Samedi 23 septembre 2017 à 07h

Cette semaine, Claude fait parvenir à Maître Philippe Rouillac, notre commissaire-priseur la photographie d’une sellette sur laquelle repose une toiture. Son grand-oncle était couvreur, il suppose qu’il s’agit d’un ouvrage de compagnon.



Un toit en plein milieu du salon ! Quelle drôle d’idée ! En effet, ce qui s’offre ici à nos yeux n’est rien de moins que la couverture pointue d’une tourelle agrémentée de deux chiens assis. Elle est en tout point identique à un toit classique de notre région, fait d’ardoises et de zinc… mis à part le fait qu’elle mesure 70 cm de hauteur ! Elle repose sur une petite table de 95 cm, probablement en noyer teinté, qui ouvre par un tiroir en ceinture. Cette dernière a été fabriquée spécialement pour accueillir et exposer comme il se doit un tel ouvrage. Mais s’agit-il, d’un chef d’œuvre de compagnon ?

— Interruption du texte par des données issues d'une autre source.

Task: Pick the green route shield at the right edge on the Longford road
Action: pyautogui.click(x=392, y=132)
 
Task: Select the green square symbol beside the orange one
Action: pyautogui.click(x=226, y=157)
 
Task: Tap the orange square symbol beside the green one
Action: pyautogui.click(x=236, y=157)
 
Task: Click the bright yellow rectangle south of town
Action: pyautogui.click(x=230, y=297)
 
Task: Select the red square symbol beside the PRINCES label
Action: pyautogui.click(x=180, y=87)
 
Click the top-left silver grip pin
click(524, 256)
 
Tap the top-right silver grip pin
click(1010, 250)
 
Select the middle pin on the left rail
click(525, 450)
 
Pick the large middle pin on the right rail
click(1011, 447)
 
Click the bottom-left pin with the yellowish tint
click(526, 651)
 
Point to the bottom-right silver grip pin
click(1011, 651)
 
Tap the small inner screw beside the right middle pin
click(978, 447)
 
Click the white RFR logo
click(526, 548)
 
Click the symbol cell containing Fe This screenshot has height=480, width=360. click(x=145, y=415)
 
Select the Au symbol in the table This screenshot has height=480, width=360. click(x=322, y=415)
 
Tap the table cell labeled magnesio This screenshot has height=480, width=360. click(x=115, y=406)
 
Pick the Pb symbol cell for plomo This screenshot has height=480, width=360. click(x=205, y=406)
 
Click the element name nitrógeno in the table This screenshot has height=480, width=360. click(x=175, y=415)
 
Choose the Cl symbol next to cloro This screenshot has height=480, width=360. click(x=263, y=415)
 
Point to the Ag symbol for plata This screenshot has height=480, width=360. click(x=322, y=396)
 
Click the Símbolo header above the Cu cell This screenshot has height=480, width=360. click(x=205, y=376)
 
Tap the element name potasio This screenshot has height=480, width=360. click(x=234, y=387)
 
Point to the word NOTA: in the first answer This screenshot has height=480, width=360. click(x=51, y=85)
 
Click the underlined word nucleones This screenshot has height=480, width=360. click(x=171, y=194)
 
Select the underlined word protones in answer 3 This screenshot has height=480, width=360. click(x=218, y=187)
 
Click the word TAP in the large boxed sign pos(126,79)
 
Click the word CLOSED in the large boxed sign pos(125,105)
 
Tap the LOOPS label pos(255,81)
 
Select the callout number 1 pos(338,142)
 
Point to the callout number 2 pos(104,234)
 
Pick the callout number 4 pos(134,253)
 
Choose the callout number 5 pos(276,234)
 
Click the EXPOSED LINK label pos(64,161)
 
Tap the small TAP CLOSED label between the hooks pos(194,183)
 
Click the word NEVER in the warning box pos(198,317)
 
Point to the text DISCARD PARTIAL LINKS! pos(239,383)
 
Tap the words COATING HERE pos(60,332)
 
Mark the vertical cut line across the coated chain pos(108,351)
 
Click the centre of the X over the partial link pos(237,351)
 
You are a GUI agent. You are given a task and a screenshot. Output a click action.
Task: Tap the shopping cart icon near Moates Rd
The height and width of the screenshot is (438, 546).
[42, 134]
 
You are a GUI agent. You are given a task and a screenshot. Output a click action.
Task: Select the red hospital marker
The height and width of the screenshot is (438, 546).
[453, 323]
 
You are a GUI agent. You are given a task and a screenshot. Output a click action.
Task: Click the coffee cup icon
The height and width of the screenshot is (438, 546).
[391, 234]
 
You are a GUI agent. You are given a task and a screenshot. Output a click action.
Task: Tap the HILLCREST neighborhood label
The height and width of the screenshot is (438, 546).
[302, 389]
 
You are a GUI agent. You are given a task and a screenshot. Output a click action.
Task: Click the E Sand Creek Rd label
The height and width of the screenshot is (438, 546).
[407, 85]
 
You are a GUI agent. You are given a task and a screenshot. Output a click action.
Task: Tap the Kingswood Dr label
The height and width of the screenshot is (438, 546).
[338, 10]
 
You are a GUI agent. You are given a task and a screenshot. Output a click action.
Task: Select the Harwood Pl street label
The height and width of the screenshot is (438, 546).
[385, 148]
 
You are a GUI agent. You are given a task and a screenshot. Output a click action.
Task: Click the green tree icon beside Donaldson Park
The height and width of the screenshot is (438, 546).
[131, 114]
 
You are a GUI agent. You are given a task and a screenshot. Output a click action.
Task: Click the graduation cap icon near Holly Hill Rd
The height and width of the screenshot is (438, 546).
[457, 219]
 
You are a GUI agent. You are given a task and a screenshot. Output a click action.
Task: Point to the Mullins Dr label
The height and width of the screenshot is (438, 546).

Le XVe siècle voit apparaître des groupements d’ouvriers appartenant à un même corps de métier dont le but est de s’entr’aider. Ils s’entendent pour trouver du travail et soutiennent l’un des leurs s’il lui arrive de se blesser, afin qu’il ne tombe pas dans la misère. Voilà l’ancêtre de la Sécu ! Rappelons que compagnon signifie « celui avec qui l’on partage le pain ».

La soif de l’excellence les pousse à entreprendre un long voyage dans l’ensemble du Royaume. C’est ce que l’on nomme le Tour de France. Ils enrichissent ainsi leurs connaissances en fonction des provinces traversées et des techniques de travail des matériaux qui y sont employés. L’apprentissage est long et seuls les meilleurs peuvent prétendre au titre de compagnon. Ce statut est attribué à l’aspirant une fois qu’il a fait preuve de ses mérites. La plus célèbre étape de ce rite initiatique est la réalisation d’un travail de réception, d’un chef d’œuvre. Unique et remarquable, d’une technicité époustouflante, il est une véritable synthèse des savoirs de l’artisan. Cette condition, obligatoire depuis le XVe siècle, doit toujours être remplie par les aspirants actuels : charpentiers, plombiers, chapeliers, serruriers, tailleurs de pierre, pâtissiers, etc… Et ce, après un Tour de France d’une durée de 3 à 10 ans selon les métiers, en changeant de ville tous les ans. Ce mode d’apprentissage et de transmission d’un savoir séculaire, indissociable du génie et de l’excellence français, a été classé au patrimoine culturel immatériel de l'humanité en 2010 par l’UNESCO.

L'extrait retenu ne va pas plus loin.